Recognizing Our Mistakes Helps Us Forgive Others

Recognizing Our Mistakes Helps Us Forgive Others

Last update: 12 October, 2017

Everyone makes mistakes. Throughout our life, we will have to forgive more than once, and sooner or later we will also need someone to forgive us. Recognizing our mistakes is essential. It is said that true love is demonstrated in three key moments: in failure, in sickness and in forgiveness. If you cannot forgive, that person means less to you than your pride. 

Looking at our mistakes from our personal perspective, we tend to justify ourselves or seek excuses to let us act the way we act. But when others hurt us, we attribute the same facts to their personality. Isn’t it strange that we see intention in something that was fortuitous? This leads to an emotional disturbance that distances us from forgiveness.

Recognizing our mistakes drives us away from being little tyrants, justifying everything we do but passing judgement when others do the same.
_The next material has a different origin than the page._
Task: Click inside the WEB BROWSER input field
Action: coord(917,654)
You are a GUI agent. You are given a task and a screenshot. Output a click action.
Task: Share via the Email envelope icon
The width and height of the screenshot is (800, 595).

To forgive is not only a gesture toward another, but also the most noble gesture toward oneself. 

Those who do not know how to forgive do not know what it is to truly love.

Forgiving others also benefits us

All of us at some point have been in the position of having to forgive or be forgiven. They and we have both done things that cause damage, whether consciously or unconsciously. The conception that we have of forgiveness is somewhat distorted. 

We may think that if we forgive someone, we are justifying the person who hurt us, or we think that to forgive is to forget, to downplay what happened, to resign, to give something to someone else. But this could not be further from the truth. Forgiveness is for us and no one else. 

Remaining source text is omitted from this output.